Please reproduce the preface word for word, everything from "Well, I got" down to "drag myself out.".

::: SELECTED TEXT

Preface
There was a night nearly eight years ago when I decided to push the limits of what my brain was capable of processing. I was curious if I could alter my self—explore the boundaries of human experience and reform my self in some kind of unpredictable but hopefully positive way—so I did what anyone living in Florida with a drawer full of LSD and a kitchen full of edibles would have done: a shit-ton of drugs all at once. Cups and cups of coffee, two very large and potent marijuana cookies, and an unquantifiable amount of LSD, all ingested over the course of a couple hours.
Well, I got what I asked for, and the whole story deserves a full article of its own—but to keep it short, there were moments where I was a god, completely connected to and understanding of everything within and without of my corporeal carapace, euphoric beyond euphoria. Then there were moments of utterly unbridled fear and rage, fear that I had gone too far and had broken my self for good—I could see objects in my bedroom (the lamp, the bed, etc.), but I could not remember the syllables that grounded them into reality and I had only a vague notion of what they were used for. I spiraled into an abyss—had literal visions of myself tumbling endlessly through blackness—that felt like falling for an eternity but what was probably only ten minutes at most before I was able to focus on the music I had playing in the background and drag myself out.
I’d felt dejected for a whole week after that bad trip, and in an attempt to get out of that mopey mood, I forced myself to write a short, comical story. That was the birth of “Two-Ton Tina,” and to this day it’s still one of my favorite works I’ve written. In fact, I like it so much that I’m considering expanding Nathan’s journey into present day so I can explore current cultural issues through his own special mix of innocence and curtness.

::::::
::: DATA SHOWN

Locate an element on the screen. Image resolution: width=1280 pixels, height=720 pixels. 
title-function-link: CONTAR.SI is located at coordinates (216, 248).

::::::

ANSWER AREA:
Well, I got what I asked for, and the whole story deserves a full article of its own—but to keep it short, there were moments where I was a god, completely connected to and understanding of everything within and without of my corporeal carapace, euphoric beyond euphoria. Then there were moments of utterly unbridled fear and rage, fear that I had gone too far and had broken my self for good—I could see objects in my bedroom (the lamp, the bed, etc.), but I could not remember the syllables that grounded them into reality and I had only a vague notion of what they were used for. I spiraled into an abyss—had literal visions of myself tumbling endlessly through blackness—that felt like falling for an eternity but what was probably only ten minutes at most before I was able to focus on the music I had playing in the background and drag myself out.